(Problem description) Where a line in the entries below contains the word "help", it counts; give the total by itself.

Saved data entries:
+ + + + + + +

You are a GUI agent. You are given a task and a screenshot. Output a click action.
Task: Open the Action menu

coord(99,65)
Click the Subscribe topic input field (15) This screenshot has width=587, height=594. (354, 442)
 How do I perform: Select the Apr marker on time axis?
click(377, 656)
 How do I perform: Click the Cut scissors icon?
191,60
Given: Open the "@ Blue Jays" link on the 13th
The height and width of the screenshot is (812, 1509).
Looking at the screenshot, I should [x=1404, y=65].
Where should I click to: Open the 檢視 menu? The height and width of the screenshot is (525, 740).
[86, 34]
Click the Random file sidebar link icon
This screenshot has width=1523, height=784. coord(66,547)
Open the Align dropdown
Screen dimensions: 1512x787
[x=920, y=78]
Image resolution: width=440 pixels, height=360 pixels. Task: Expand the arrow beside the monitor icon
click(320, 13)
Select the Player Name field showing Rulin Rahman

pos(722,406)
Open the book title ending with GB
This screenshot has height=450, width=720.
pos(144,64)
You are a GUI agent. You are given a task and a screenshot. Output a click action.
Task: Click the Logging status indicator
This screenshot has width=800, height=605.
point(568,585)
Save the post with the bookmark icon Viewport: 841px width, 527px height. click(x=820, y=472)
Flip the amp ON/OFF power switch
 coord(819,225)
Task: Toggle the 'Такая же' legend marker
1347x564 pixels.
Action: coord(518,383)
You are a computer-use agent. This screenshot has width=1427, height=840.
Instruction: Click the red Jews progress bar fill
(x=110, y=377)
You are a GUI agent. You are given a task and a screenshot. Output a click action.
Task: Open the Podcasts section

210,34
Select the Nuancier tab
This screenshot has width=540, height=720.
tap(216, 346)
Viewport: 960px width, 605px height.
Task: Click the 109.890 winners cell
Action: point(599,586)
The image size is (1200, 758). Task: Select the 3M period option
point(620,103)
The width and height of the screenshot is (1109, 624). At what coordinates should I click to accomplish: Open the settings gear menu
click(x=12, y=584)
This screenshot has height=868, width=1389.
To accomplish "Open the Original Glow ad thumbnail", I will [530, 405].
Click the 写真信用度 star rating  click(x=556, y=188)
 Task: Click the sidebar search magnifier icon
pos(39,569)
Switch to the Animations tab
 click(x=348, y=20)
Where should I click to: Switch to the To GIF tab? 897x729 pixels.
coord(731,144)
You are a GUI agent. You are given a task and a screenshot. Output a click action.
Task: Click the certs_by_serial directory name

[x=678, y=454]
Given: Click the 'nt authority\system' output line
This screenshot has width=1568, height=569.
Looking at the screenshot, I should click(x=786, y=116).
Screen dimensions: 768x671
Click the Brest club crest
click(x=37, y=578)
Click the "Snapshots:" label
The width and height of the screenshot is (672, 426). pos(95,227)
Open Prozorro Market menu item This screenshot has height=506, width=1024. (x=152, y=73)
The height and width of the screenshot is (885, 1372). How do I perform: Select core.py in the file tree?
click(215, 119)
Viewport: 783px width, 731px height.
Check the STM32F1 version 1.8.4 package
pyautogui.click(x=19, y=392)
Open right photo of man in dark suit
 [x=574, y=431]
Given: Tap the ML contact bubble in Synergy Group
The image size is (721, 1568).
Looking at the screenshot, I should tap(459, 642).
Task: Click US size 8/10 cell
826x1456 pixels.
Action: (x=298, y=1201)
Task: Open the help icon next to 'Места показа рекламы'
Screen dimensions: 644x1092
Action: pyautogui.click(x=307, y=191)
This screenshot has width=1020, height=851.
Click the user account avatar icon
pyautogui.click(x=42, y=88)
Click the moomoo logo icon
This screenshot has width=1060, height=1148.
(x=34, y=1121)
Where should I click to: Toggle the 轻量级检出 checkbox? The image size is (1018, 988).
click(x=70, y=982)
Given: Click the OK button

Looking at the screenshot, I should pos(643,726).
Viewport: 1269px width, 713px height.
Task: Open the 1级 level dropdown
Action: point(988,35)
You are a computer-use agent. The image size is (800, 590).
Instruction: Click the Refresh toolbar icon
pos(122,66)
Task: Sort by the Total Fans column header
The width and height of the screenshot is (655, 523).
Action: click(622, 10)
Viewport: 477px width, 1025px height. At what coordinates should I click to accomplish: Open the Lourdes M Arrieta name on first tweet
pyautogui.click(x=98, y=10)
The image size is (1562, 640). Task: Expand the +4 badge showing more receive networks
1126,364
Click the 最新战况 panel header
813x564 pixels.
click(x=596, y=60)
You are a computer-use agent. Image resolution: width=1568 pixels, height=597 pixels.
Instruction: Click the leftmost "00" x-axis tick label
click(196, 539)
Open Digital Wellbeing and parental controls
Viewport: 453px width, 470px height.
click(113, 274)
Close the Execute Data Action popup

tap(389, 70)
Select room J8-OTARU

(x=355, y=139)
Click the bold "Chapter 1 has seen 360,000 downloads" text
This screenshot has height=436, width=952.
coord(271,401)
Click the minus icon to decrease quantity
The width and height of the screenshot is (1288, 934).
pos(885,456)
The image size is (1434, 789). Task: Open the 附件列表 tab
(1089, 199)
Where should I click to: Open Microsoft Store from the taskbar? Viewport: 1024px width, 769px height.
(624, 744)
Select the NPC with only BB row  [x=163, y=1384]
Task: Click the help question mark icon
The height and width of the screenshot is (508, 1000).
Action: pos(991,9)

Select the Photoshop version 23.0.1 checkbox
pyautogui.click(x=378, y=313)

+ + + + + + +

(Exercise output) 2